[Items from a data source]
::::

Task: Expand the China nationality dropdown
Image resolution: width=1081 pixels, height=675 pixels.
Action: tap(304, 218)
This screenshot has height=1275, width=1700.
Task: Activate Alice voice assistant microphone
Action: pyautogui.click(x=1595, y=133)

::::

* _REQUIREMENT_
Your task is to repeat each of the records above exactly.

* _WRITTEN RESPONSE_
Task: Expand the China nationality dropdown
Image resolution: width=1081 pixels, height=675 pixels.
Action: tap(304, 218)
This screenshot has height=1275, width=1700.
Task: Activate Alice voice assistant microphone
Action: pyautogui.click(x=1595, y=133)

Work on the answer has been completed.